川内原発再稼働~原発廃止にも人材が要る
川内原発再稼働に知事が同意しました。自分は、原発に色々問題があり、廃止したいのはやまやまですが、原発を安全に廃止するために、当面いくつかの原発の再稼働は必要と考えます。
http://headlines.yahoo.co.jp/hl?a=20141108-00000004-mai-sctch
原子力規制委員会の審査が終わっていない中、伊藤祐一郎鹿児島県知事が7日、九州電力川内(せんだい)原発1、2号機の再稼働に同意した。知事が手続きを急いだ背景には、立地自治体以外に再稼働判断への関与を求める声の広がりや、来春の統一選への影響を懸念した思惑が透けて見える。
日本の電力事情は好転しています。
火力発電では、原油先物が80ドルを割り、天然ガスも調達先を多角化しているところです。円安が問題ですが、行きすぎた相場は戻るのが常です。
太陽光発電はコストと送電網への負担から見直しの動きが始まりました。
そういう観点からは、原発再稼働は不要になってきました。
しかし原発の廃炉が容易ではありません。
事故を起こした福島第一の廃炉に全く目処が立たないのはもちろん、無事に運転を終了した東海発電所ですら20年以上掛かる見通しです。
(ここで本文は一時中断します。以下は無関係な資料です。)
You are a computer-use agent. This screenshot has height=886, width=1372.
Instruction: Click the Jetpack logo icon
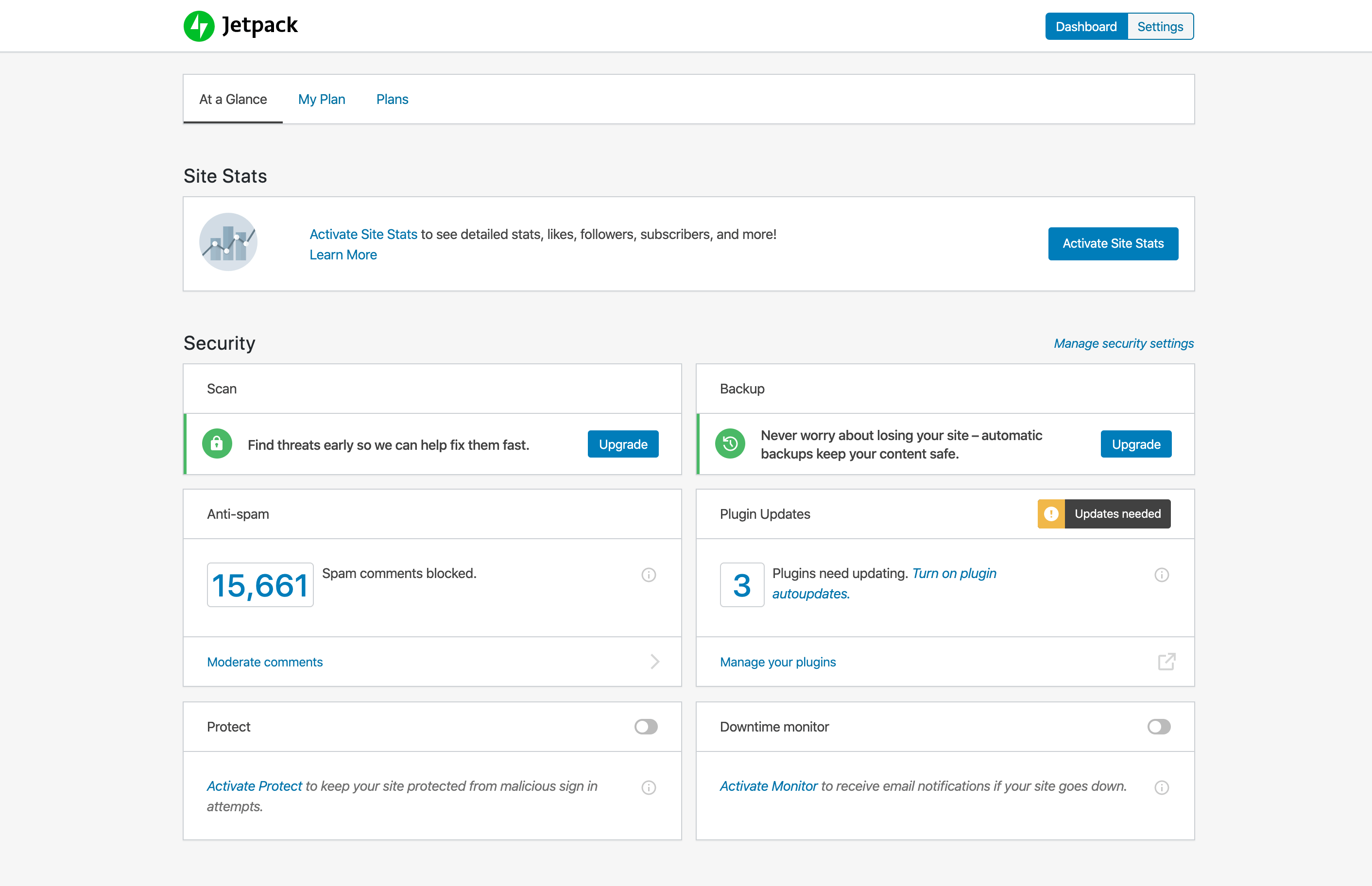point(199,26)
そんなことになるなら最初から作らなければ良かった、と今なら言うでしょうが、既にあるものには、現実として対応していかなければなりません。
大事なのは人材です。
この先何十年も掛かる廃炉作業は、高度な技術者集団なしには完成しません。
リンクが切れてしまいましたが、去年、東電が3年ぶりに新卒採用に踏み切ったというニュースがありました。それでも300人余り、事故前の千人より大幅に少ないです。
原発事故以来新卒採用が途絶え、一方で千人を超える依願退職者が出ていました。
そんな状態が続いたら、福島第一の廃炉は到底達成出来ず、そればかりか人手不足で再び大事故が起こるでしょう。使用済み核燃料が当面の課題です。
その新卒の若者の立場で考えてみると良いです。
原発は終わった産業だ、と思えば、誰もなり手が居ません。そうなれば本当に終わってしまうのですが、その結末は、いわゆる「終了」ではなくて「破滅」です。
嘘でも良いから、原発は終わっていない、と思わせなくてはなりません。
彼等が定年を迎える頃まで仕事がある、と約束して初めて優秀な人材が集まるのです。
そのためには、一部の原発を再稼働したり海外に輸出して、仕事を続けなければなりません。
廃炉作業だけのために国がお金を出す、というやり方では、若者は夢を持てないし、仕事が終わればクビではモチベーションが上がりません。
苦渋の選択ではありますが、一旦始めてしまったものは投げ出すわけにはいかないのです。